Other Lift-Type Vertical Axis Configurations

Darrieus' 1927 patent also covered machines with straight vertical axis blades called Giromills (photo at left).

A variant of the Giromill called the cycloturbine (below left) uses a wind vane to mechanically orient a blade pitch change mechanism.

There are not many easy-to-find references devoted to vertical-axis turbines. The wind energy group of Sandia National Labs in Albuquerque, New Mexico, has done a lot of research on Darrieus vertical-axis technology. Straight-bladed VAWTs were explored by the National Wind Technology Center at NREL. (See Links.)

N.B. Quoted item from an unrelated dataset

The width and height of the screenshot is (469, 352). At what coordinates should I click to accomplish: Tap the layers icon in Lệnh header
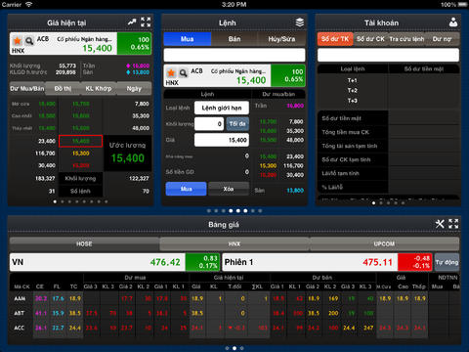300,22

VAWTs have not performed well in the commercial wind turbine market. The cylcoturbine was marketed commercially for several years. The Giromill never progressed beyond the research stage. In the summer of 1997, the last U.S. Darrieus VAWT company went bankrupt.

Basic Principles of Wind Resource Evaluation

Wind resource evaluation is a critical element in projecting turbine performance at a given site. The energy available in a wind stream is proportional to the cube of its speed, which means that doubling the wind speed increases the available energy by a factor of eight. Furthermore, the wind resource itself is seldom a steady, consistent flow. It varies with the time of day, season, height above ground, and type of terrain. Proper siting in windy locations, away from large obstructions, enhances a wind turbine's performance.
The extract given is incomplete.